Studying past climate is very important to understanding future climate change. However, we also need to know the age of events in our archives, otherwise when events happened and rates of change in the environment remain unknown. To assign time, researchers generate age models. The Geologic Time Scale (GTS) is a key tool for Earth Scientists to help build age models for climate archives.

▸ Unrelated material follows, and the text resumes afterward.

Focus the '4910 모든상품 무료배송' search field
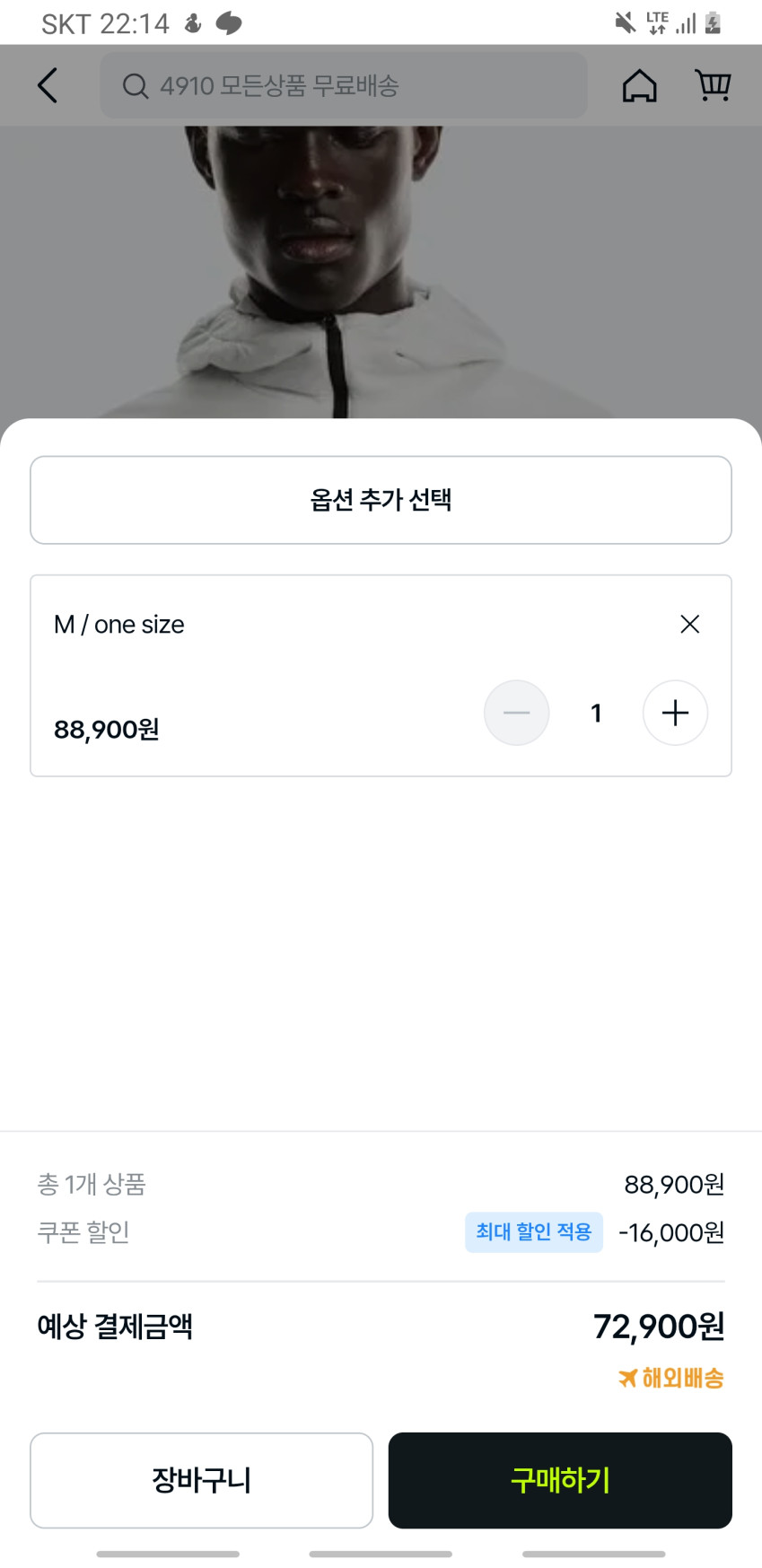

For a large part of more recent geologic time (from about 2 to 14 million years ago), the GTS is pinned to sediments that were deposited in the Mediterranean. This is because those sediments were deposited with a very regular ‘heartbeat’ of short duration, which not only allows age models to be accurate but also precise. Of course, this short duration and high precision is on geological time scales, and still needs improvement in order to better apply paleoceanographic information to some of the important climate questions of today.
 
While researching the behavior of isotopes of the trace metal lead (Pb) in Mediterranean sediments, we found that there are other ways to ‘see’ this geological heartbeat. We also found that this new heartbeat was beating at a different time in the already known cycles.

Combined with what is already known, the Pb isotope proxy has potential to improve the precision of age models further, perhaps cutting uncertainties in half. It also can help in areas where the commonly used sapropel layers are either poorly expressed or missing altogether.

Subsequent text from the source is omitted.